Oil and gas group Total won more than 90 per cent backing for its climate plan to gradually reduce its emissions on Friday, when shareholders also voted overwhelmingly in favour of its rebrand as TotalEnergies to mark its shift to renewable energy.
Some shareholders had campaigned to reject Total's green goals as not ambitious enough, echoing growing investor rebellions in the sector.
Demands for oil companies to speed up the shift from fossil fuel reached a crescendo this week as a Dutch court ordered Royal Dutch Shell to greatly increase greenhouse emission cuts and Exxon Mobil battled with an activist investor over its record on climate change.
Total's climate strategy, which lays out its aim to reach carbon neutrality by 2050, was backed by 91.88 per cent of shareholders voting at its annual meeting.

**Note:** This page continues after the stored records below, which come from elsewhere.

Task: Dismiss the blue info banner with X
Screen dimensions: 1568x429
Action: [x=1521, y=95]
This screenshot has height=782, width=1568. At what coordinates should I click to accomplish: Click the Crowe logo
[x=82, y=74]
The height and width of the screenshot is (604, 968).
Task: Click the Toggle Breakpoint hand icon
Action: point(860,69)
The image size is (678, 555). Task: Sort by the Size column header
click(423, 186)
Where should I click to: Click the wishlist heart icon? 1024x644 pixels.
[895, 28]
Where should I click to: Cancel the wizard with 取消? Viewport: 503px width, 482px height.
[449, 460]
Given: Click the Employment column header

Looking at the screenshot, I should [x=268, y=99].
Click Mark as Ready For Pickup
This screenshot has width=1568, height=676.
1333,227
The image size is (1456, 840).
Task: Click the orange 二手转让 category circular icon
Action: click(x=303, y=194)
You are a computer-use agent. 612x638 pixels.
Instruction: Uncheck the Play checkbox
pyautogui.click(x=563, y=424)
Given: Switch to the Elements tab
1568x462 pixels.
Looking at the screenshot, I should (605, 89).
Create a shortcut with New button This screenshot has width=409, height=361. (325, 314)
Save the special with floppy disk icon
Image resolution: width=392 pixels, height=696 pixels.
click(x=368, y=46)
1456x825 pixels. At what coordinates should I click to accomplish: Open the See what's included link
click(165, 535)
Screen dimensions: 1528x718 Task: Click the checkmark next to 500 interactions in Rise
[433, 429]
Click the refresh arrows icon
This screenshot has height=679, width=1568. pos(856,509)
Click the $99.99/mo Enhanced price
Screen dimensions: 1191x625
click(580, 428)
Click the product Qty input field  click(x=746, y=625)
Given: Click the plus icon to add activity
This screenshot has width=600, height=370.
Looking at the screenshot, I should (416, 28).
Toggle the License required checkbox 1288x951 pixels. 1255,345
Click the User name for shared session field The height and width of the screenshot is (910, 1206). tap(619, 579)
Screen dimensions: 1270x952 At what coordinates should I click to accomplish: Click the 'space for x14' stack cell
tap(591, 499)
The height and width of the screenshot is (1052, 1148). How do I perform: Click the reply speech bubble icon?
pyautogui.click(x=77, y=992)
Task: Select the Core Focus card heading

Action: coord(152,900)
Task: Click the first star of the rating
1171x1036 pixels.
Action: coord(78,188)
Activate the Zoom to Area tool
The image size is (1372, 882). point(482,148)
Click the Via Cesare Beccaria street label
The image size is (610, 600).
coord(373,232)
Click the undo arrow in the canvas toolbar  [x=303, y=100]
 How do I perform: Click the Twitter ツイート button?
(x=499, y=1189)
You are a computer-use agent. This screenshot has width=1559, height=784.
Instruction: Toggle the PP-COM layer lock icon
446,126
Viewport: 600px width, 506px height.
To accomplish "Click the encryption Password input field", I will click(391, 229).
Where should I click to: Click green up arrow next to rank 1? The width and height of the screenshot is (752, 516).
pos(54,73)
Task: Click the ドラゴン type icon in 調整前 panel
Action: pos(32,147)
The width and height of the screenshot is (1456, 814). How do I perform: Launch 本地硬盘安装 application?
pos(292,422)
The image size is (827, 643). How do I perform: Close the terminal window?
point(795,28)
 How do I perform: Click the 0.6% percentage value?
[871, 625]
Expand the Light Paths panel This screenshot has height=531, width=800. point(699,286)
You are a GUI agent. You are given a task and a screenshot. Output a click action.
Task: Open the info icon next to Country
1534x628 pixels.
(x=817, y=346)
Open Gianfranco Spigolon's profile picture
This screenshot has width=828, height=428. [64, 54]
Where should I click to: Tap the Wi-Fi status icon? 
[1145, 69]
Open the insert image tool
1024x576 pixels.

"This outcome is, I think, the best response to commentators who predicted, and in some cases even hoped for an investor rebellion against the company, and responds to those who act more as activists than shareholders," chairman and chief executive Patrick Pouyanne said.
The rebranding, which takes effect immediately, was backed by 99.88 per cent of votes.
Total is investing in a pivot towards renewable energy with solar or wind power projects.
It is seeking to derive revenues from electricity production and reduce its reliance on oil products, including with staggered targets to 2030, and mirroring moves by rivals to try to cut emissions.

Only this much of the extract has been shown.